The aim of this study was to determine what area of the aortic root was most susceptible to failure at high aortic pressures, and how these pressures manifest radiologically and histologically in acute rupture. Using a physiological model, results could identify patterns in radiological, pathological, and histological changes that affect the aorta under stress. Although no studies apart from Surman et al. [1] have reported on the maximal pressures obtained in the porcine aortic root and ascending aorta, many studies have showed that a porcine model is effective in the application of cardiopulmonary bypass and replicating models applicable to human subjects in cardiothoracic surgery [4,5,6,7,8,9,10,11,12,13].

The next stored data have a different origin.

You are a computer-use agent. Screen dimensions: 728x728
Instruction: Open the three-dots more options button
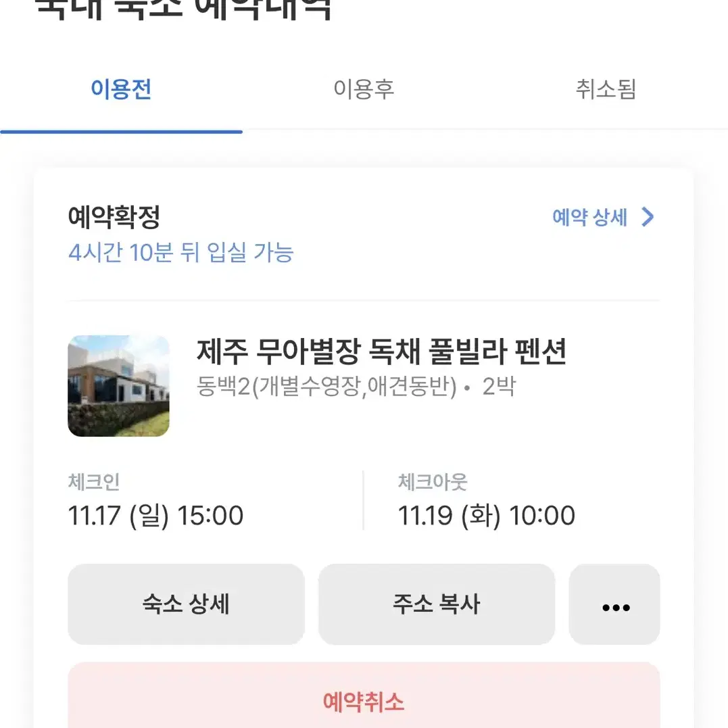coord(614,604)
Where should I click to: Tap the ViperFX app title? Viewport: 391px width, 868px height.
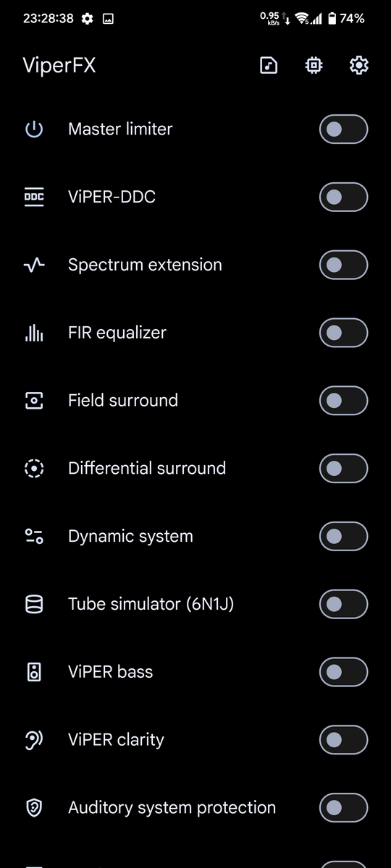coord(59,66)
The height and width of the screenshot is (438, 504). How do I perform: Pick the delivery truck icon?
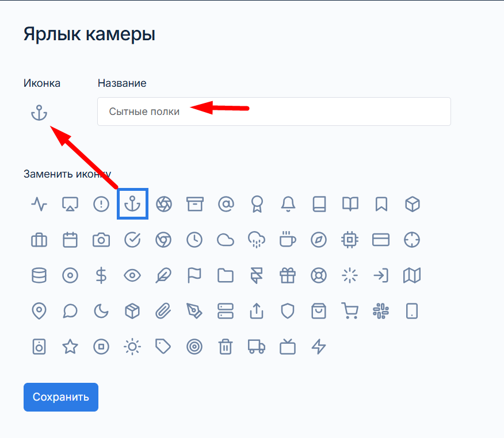coord(257,347)

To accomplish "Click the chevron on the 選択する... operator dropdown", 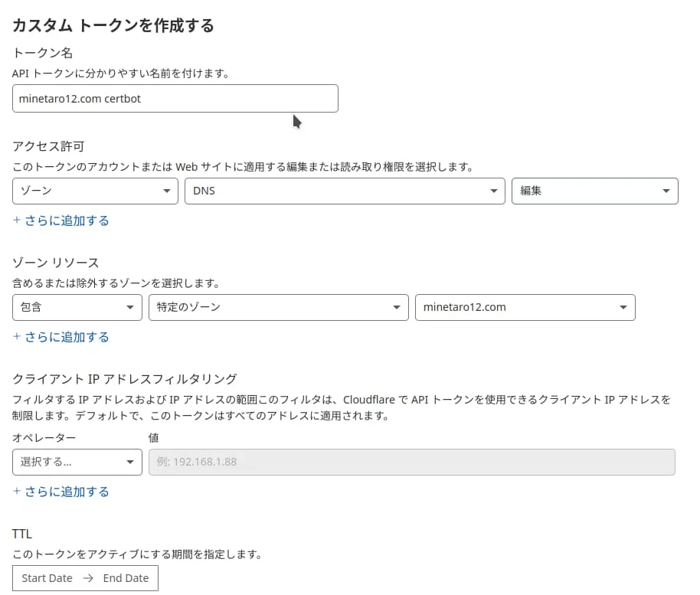I will coord(131,462).
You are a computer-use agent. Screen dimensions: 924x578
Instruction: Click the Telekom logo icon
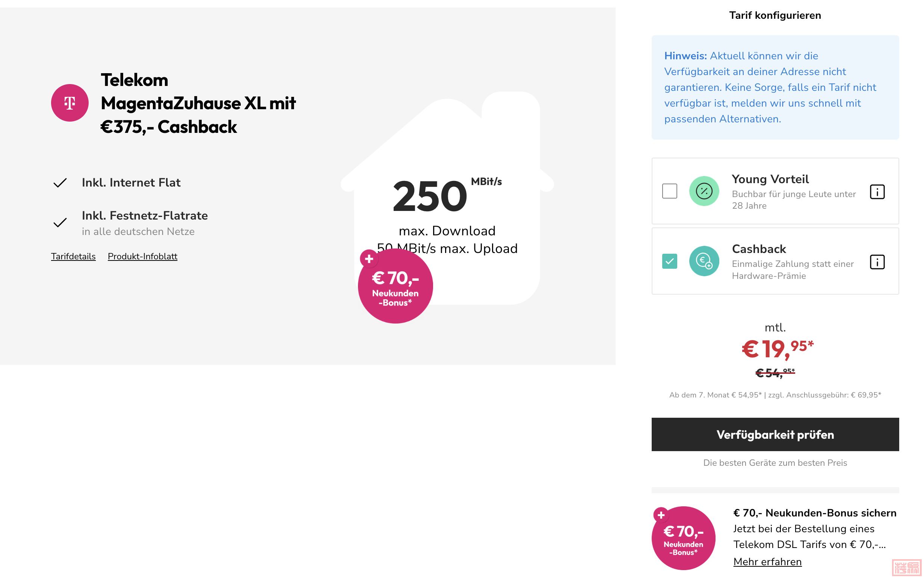tap(70, 103)
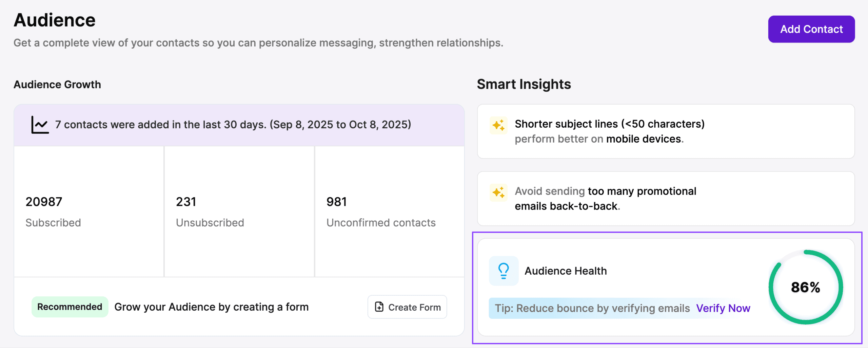Click the shorter subject lines insight card
The width and height of the screenshot is (868, 348).
pos(665,131)
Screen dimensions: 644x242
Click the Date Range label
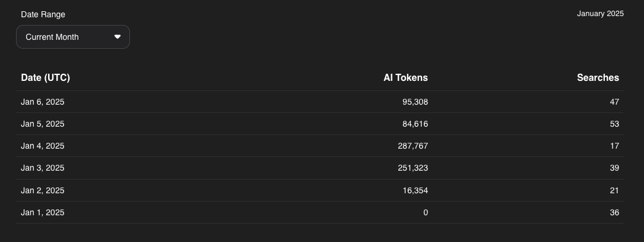(x=43, y=14)
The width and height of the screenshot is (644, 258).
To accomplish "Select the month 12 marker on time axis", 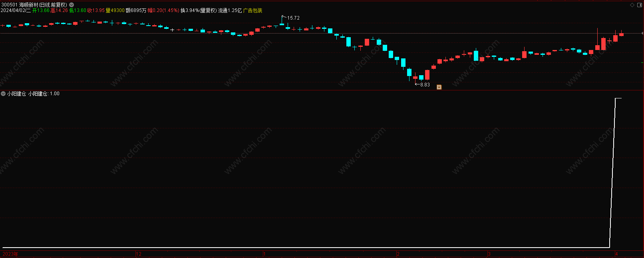I will tap(139, 254).
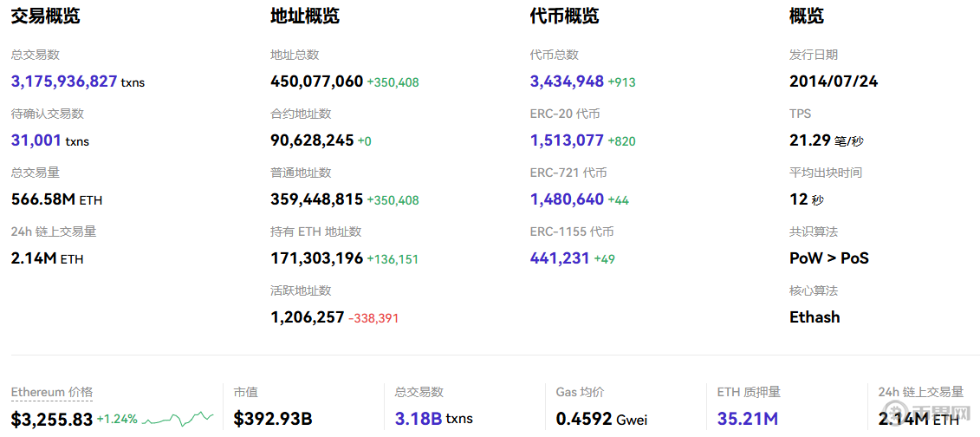Viewport: 980px width, 437px height.
Task: Open the total token count 3,434,948
Action: [567, 82]
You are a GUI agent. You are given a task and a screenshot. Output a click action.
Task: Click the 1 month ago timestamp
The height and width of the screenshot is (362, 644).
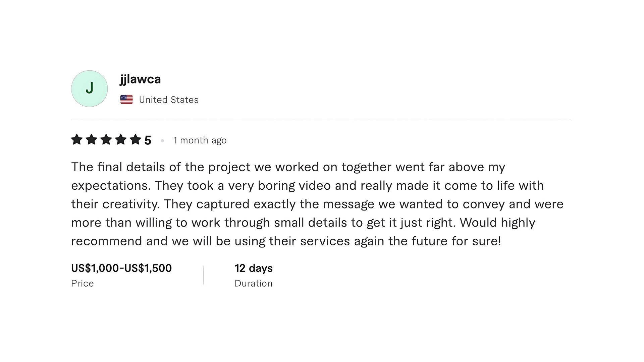[200, 140]
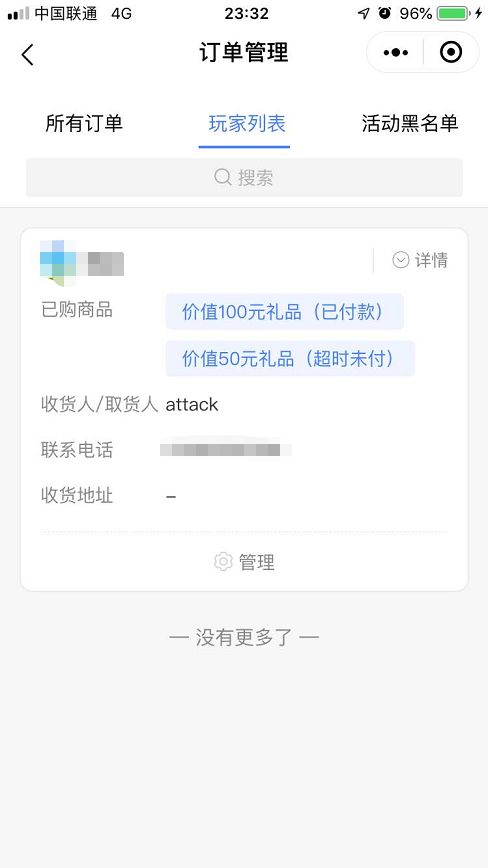Screen dimensions: 488x868
Task: Tap the battery icon in status bar
Action: point(453,13)
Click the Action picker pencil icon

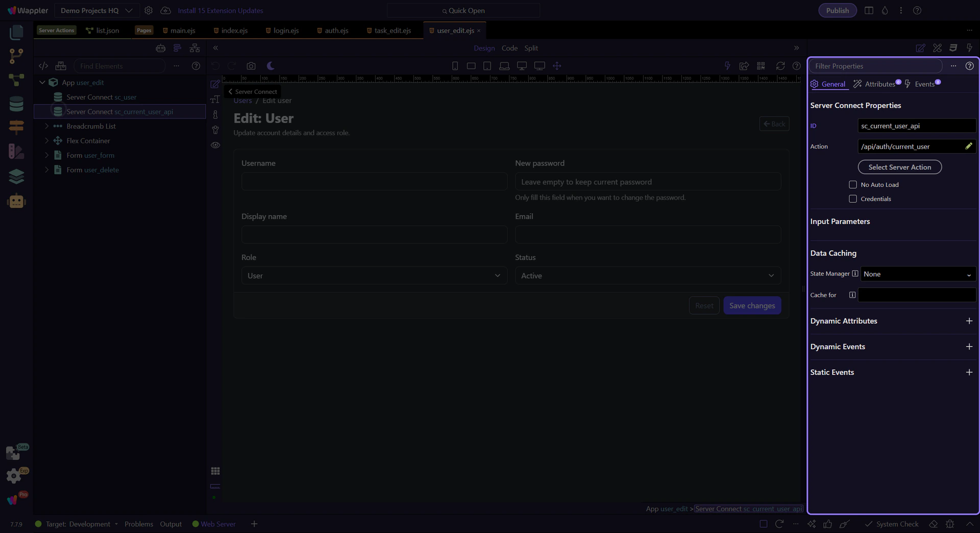[968, 147]
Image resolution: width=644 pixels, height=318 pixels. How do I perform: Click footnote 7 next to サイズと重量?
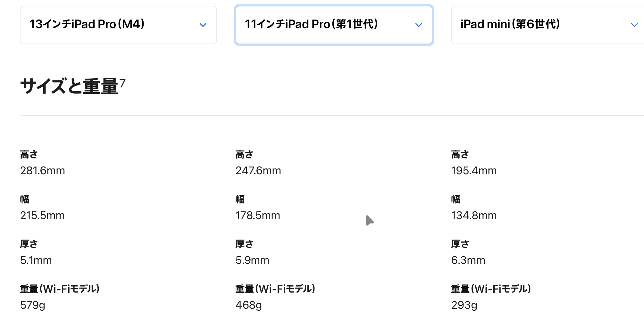coord(123,83)
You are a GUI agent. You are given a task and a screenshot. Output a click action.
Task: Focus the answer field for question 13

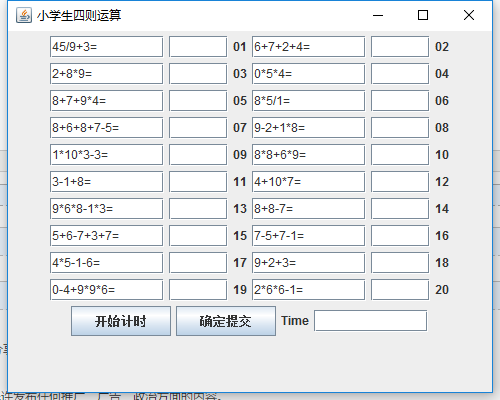click(x=198, y=209)
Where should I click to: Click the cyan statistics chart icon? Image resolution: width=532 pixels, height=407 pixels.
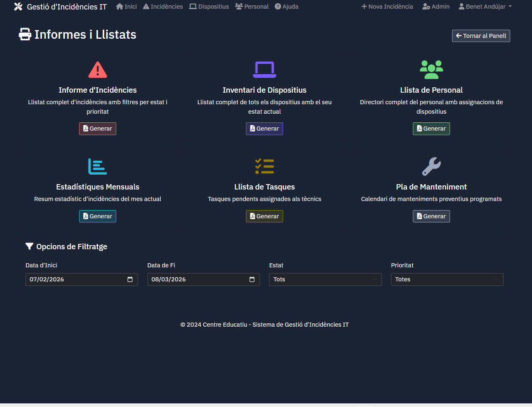tap(98, 166)
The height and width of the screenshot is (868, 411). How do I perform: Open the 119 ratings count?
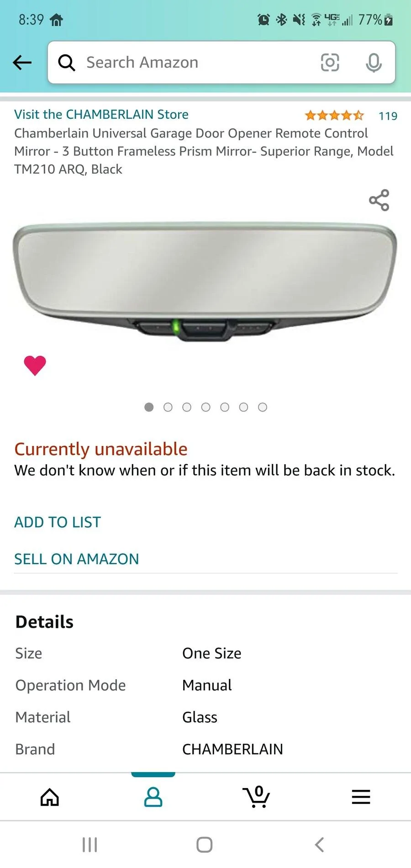coord(388,116)
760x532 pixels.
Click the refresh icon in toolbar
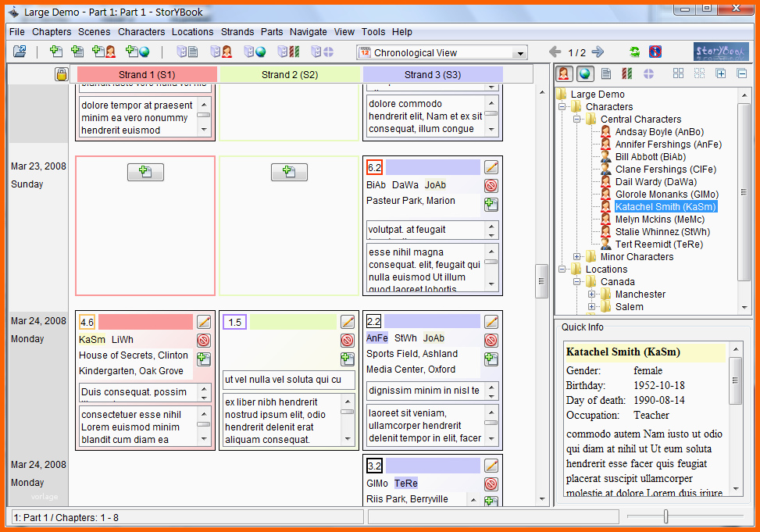(634, 52)
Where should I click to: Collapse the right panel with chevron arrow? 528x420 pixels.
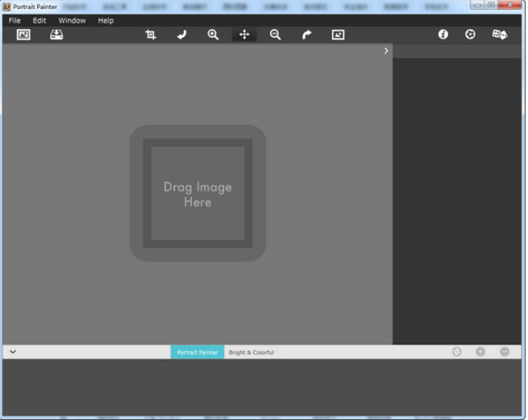(386, 51)
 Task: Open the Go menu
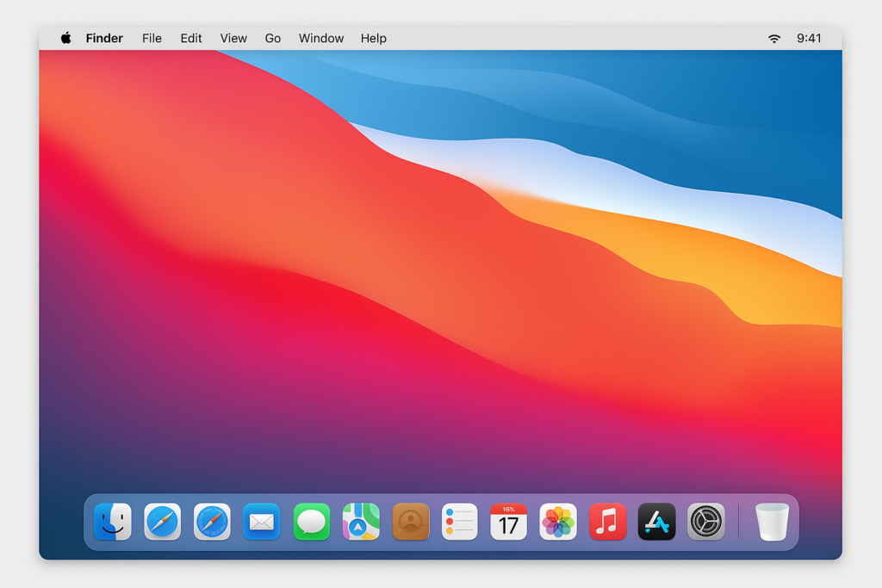click(x=273, y=39)
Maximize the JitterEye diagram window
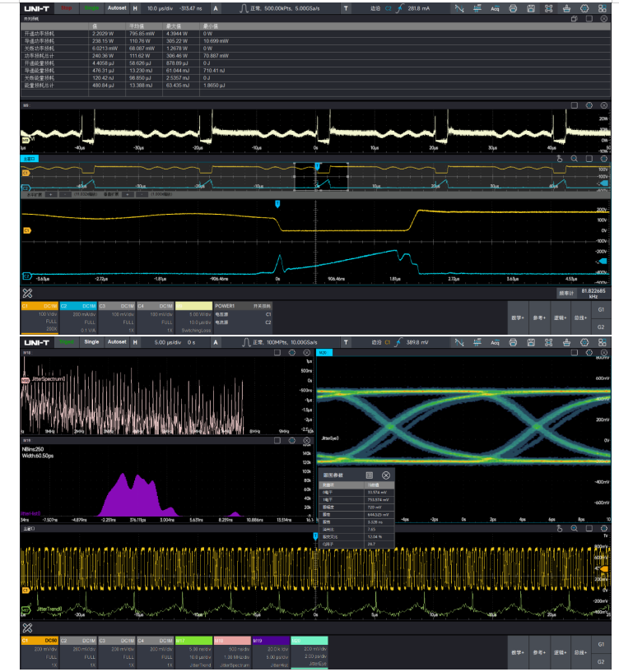Viewport: 619px width, 672px height. point(575,352)
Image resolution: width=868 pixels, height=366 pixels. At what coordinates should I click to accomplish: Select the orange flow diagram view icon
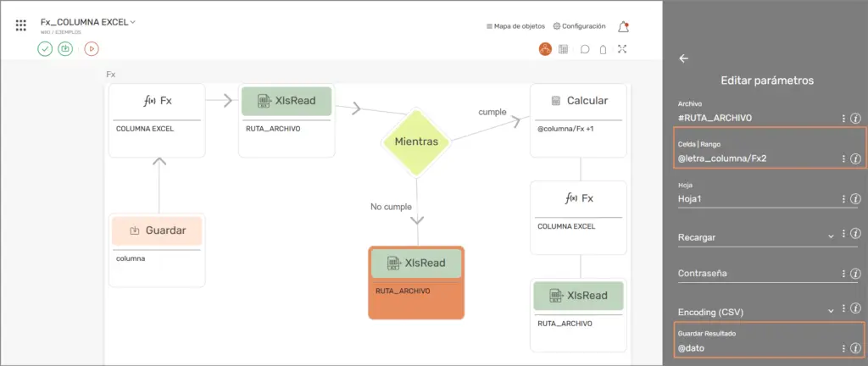pyautogui.click(x=545, y=49)
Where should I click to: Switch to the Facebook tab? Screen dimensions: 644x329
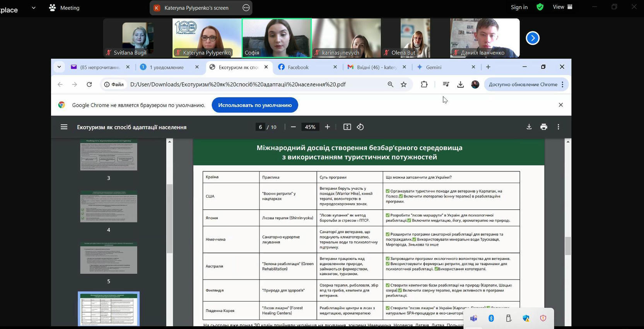298,67
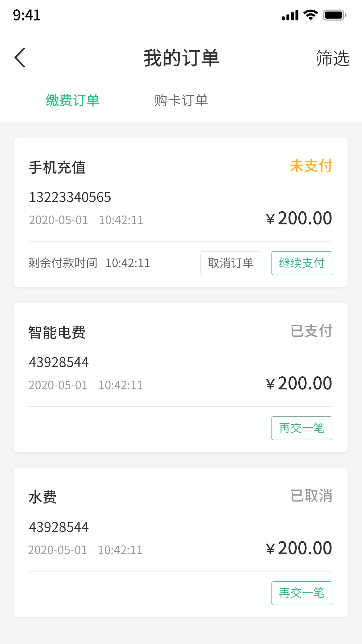The height and width of the screenshot is (644, 362).
Task: Tap the battery icon in status bar
Action: click(x=334, y=15)
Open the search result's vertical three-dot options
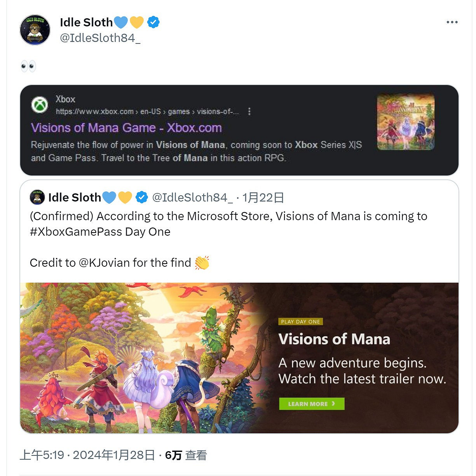Screen dimensions: 476x476 (249, 111)
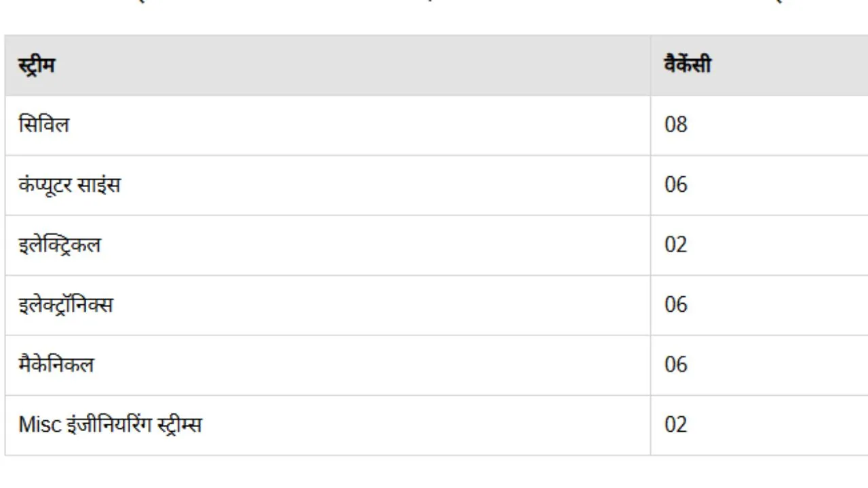
Task: Select vacancy value 08 for सिविल
Action: 760,125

Intimal tears are reported to occur mostly in the right lateral wall of the ascending aorta in humans [3], however studies reporting on the most common sites are not well described. Tears affecting the proximal ascending aorta and distal arch have the most catastrophic consequences as they compromise the heart, and brain, respectively. Although our porcine subjects were not aneurysmal, not all dissections and aortic rupture occurs in aneurysmal patients, and therefore the results hold pathological value in interpretation. When it came to location of the tears, all porcine subjects had splitting beneath the non-coronary cusp and aortic valve failure, identifying it as an area of weakness under high continuous aortic stresses. Surman and colleagues [1] found that the aortic root apparatus in porcine subjects failed at lower pressures compared to the ascending aorta, identifying a clear difference between these two tissues. Clinical findings in this study, supported those findings with failure of the aortic valve apparatus and preservation of the ascending aorta in all regions.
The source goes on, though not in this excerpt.